--- START ---
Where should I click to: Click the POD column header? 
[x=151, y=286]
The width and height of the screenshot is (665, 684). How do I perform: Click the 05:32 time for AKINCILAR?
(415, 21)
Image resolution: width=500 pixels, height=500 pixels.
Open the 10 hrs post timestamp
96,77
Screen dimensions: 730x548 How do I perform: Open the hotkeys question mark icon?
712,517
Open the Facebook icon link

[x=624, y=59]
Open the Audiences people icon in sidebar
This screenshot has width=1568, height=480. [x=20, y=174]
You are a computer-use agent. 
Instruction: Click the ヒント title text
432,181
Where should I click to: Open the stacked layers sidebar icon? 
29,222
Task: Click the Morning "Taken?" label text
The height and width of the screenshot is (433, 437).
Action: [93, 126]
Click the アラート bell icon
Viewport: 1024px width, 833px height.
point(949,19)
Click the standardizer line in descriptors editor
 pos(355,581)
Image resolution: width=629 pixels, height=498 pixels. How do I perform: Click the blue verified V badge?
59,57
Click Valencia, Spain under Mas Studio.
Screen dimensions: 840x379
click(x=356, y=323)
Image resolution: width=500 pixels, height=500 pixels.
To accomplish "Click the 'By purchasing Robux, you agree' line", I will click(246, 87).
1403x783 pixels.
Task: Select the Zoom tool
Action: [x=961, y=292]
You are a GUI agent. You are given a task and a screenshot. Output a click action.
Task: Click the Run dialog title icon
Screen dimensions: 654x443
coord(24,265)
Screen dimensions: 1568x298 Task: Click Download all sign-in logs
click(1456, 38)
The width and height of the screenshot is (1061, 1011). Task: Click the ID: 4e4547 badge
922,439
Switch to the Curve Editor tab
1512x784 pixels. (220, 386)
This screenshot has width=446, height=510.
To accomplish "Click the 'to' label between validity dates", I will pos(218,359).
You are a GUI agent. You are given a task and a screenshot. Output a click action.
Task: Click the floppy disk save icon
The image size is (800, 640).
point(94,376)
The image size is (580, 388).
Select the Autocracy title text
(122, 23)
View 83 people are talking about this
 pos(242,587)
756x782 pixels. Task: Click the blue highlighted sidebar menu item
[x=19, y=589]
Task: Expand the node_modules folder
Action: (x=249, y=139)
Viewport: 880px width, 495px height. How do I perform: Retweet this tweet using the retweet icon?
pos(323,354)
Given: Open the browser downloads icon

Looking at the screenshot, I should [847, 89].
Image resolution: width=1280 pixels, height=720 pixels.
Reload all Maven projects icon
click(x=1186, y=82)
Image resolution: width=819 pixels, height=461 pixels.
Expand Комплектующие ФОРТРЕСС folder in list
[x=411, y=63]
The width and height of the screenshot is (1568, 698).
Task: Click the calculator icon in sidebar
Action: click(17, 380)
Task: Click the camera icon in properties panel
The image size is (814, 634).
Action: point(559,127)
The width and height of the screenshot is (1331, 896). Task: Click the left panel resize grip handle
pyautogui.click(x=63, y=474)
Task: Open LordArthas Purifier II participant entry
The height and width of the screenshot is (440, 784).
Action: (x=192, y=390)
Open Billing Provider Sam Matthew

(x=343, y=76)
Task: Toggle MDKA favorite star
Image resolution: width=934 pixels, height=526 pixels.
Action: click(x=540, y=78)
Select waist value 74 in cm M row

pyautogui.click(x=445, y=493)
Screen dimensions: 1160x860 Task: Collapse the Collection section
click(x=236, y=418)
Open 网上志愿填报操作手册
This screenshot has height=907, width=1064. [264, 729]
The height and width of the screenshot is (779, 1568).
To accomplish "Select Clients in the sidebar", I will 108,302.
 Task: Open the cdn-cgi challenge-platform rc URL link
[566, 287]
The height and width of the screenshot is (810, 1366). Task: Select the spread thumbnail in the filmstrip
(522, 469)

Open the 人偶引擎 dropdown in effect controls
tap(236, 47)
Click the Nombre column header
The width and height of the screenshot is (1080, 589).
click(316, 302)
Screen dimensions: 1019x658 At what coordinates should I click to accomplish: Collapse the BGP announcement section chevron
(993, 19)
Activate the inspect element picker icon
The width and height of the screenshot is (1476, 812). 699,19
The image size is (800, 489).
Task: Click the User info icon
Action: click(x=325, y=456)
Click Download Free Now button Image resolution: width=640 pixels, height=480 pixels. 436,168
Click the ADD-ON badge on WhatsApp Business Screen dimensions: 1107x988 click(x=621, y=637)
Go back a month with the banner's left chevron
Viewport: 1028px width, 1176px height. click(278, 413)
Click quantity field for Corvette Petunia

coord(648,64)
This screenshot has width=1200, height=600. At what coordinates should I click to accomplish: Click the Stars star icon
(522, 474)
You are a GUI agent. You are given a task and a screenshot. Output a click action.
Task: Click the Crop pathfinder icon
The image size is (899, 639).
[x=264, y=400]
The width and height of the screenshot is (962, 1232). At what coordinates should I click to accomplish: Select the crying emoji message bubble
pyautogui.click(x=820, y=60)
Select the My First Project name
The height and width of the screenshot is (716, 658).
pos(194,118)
--- END ---
## Activity
Print every record exactly as written.

## The answer
Where should I click to: Click the POD column header? 
[x=151, y=286]
The width and height of the screenshot is (665, 684). How do I perform: Click the 05:32 time for AKINCILAR?
(415, 21)
Image resolution: width=500 pixels, height=500 pixels.
Open the 10 hrs post timestamp
96,77
Screen dimensions: 730x548 How do I perform: Open the hotkeys question mark icon?
712,517
Open the Facebook icon link

[x=624, y=59]
Open the Audiences people icon in sidebar
This screenshot has width=1568, height=480. [x=20, y=174]
You are a computer-use agent. 
Instruction: Click the ヒント title text
432,181
Where should I click to: Open the stacked layers sidebar icon? 
29,222
Task: Click the Morning "Taken?" label text
The height and width of the screenshot is (433, 437).
Action: [93, 126]
Click the アラート bell icon
Viewport: 1024px width, 833px height.
point(949,19)
Click the standardizer line in descriptors editor
 pos(355,581)
Image resolution: width=629 pixels, height=498 pixels. How do I perform: Click the blue verified V badge?
59,57
Click Valencia, Spain under Mas Studio.
Screen dimensions: 840x379
click(x=356, y=323)
Image resolution: width=500 pixels, height=500 pixels.
To accomplish "Click the 'By purchasing Robux, you agree' line", I will click(246, 87).
1403x783 pixels.
Task: Select the Zoom tool
Action: [x=961, y=292]
You are a GUI agent. You are given a task and a screenshot. Output a click action.
Task: Click the Run dialog title icon
Screen dimensions: 654x443
coord(24,265)
Screen dimensions: 1568x298 Task: Click Download all sign-in logs
click(1456, 38)
The width and height of the screenshot is (1061, 1011). Task: Click the ID: 4e4547 badge
922,439
Switch to the Curve Editor tab
1512x784 pixels. (220, 386)
This screenshot has width=446, height=510.
To accomplish "Click the 'to' label between validity dates", I will pos(218,359).
You are a GUI agent. You are given a task and a screenshot. Output a click action.
Task: Click the floppy disk save icon
The image size is (800, 640).
point(94,376)
The image size is (580, 388).
Select the Autocracy title text
(122, 23)
View 83 people are talking about this
 pos(242,587)
756x782 pixels. Task: Click the blue highlighted sidebar menu item
[x=19, y=589]
Task: Expand the node_modules folder
Action: (x=249, y=139)
Viewport: 880px width, 495px height. How do I perform: Retweet this tweet using the retweet icon?
pos(323,354)
Given: Open the browser downloads icon

Looking at the screenshot, I should [847, 89].
Image resolution: width=1280 pixels, height=720 pixels.
Reload all Maven projects icon
click(x=1186, y=82)
Image resolution: width=819 pixels, height=461 pixels.
Expand Комплектующие ФОРТРЕСС folder in list
[x=411, y=63]
The width and height of the screenshot is (1568, 698).
Task: Click the calculator icon in sidebar
Action: click(17, 380)
Task: Click the camera icon in properties panel
The image size is (814, 634).
Action: point(559,127)
The width and height of the screenshot is (1331, 896). Task: Click the left panel resize grip handle
pyautogui.click(x=63, y=474)
Task: Open LordArthas Purifier II participant entry
The height and width of the screenshot is (440, 784).
Action: (x=192, y=390)
Open Billing Provider Sam Matthew

(x=343, y=76)
Task: Toggle MDKA favorite star
Image resolution: width=934 pixels, height=526 pixels.
Action: click(x=540, y=78)
Select waist value 74 in cm M row

pyautogui.click(x=445, y=493)
Screen dimensions: 1160x860 Task: Collapse the Collection section
click(x=236, y=418)
Open 网上志愿填报操作手册
This screenshot has height=907, width=1064. [264, 729]
The height and width of the screenshot is (779, 1568).
To accomplish "Select Clients in the sidebar", I will 108,302.
 Task: Open the cdn-cgi challenge-platform rc URL link
[566, 287]
The height and width of the screenshot is (810, 1366). Task: Select the spread thumbnail in the filmstrip
(522, 469)

Open the 人偶引擎 dropdown in effect controls
tap(236, 47)
Click the Nombre column header
The width and height of the screenshot is (1080, 589).
click(316, 302)
Screen dimensions: 1019x658 At what coordinates should I click to accomplish: Collapse the BGP announcement section chevron
(993, 19)
Activate the inspect element picker icon
The width and height of the screenshot is (1476, 812). 699,19
The image size is (800, 489).
Task: Click the User info icon
Action: click(x=325, y=456)
Click Download Free Now button Image resolution: width=640 pixels, height=480 pixels. 436,168
Click the ADD-ON badge on WhatsApp Business Screen dimensions: 1107x988 click(x=621, y=637)
Go back a month with the banner's left chevron
Viewport: 1028px width, 1176px height. click(278, 413)
Click quantity field for Corvette Petunia

coord(648,64)
This screenshot has width=1200, height=600. At what coordinates should I click to accomplish: Click the Stars star icon
(522, 474)
You are a GUI agent. You are given a task and a screenshot. Output a click action.
Task: Click the Crop pathfinder icon
The image size is (899, 639).
[x=264, y=400]
The width and height of the screenshot is (962, 1232). At what coordinates should I click to accomplish: Select the crying emoji message bubble
pyautogui.click(x=820, y=60)
Select the My First Project name
The height and width of the screenshot is (716, 658).
pos(194,118)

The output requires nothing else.